The RFID label and solutions firm has also entered into a partnership with self-driving stores company Robomart. It will provide UHF RFID labels to be attached to each item of food stocked in the autonomous vehicle so that shoppers can simply hail the vehicle, remove a tagged item and be charged based on the price of the product removed. The solution is aimed at the retail market's need for inventory and supply chain management, thereby keeping up with consumer expectations for fast, convenient access to goods.
Some of the company's customers are likely to be retailers that have RFID tags coming from many suppliers but require tags for exceptional items, such as promotional or returned products. Additionally, some businesses receive goods from a variety of sources that are untagged, and they need a way to get the tags applied at a low cost. "As the use cases for RFID evolve and move forward, there have been some challenges," Yost says. For instance, he explains, "As a retailer, 'How do I start tagging within my own operation?' Most solutions were built for high-speed, high-volume tagging at the source."
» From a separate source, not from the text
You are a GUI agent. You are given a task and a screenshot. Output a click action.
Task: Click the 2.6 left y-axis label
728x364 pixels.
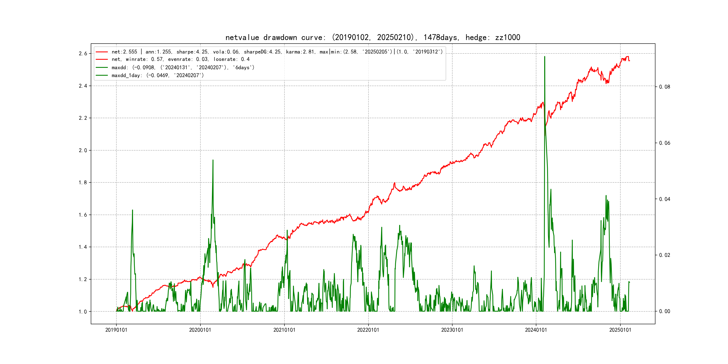point(83,54)
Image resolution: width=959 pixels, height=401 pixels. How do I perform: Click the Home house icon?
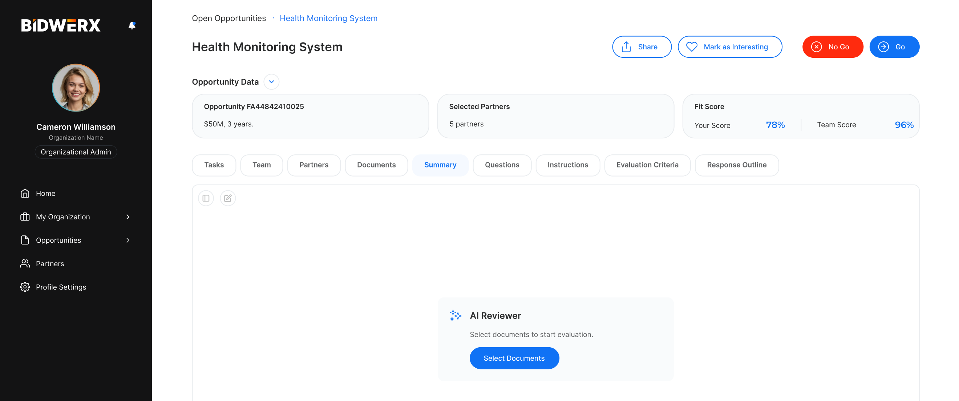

There are some mobile devices intended for encoding and printing RFID tags, but they tend to come in two pieces: one to scan a barcode to create an RFID number, and the other to print the RFID tag, which a user then applies to a carton or product. That process can be cumbersome and offers the potential for errors, such as scanning a barcode of one product, and then—in the process of printing the label and removing it from the printer—causing the label to be mismatched and applied to the wrong item. "The is the first handheld device to scan a barcode, encode RFID, and print and apply an RFID label, all within less than five seconds," Yost says.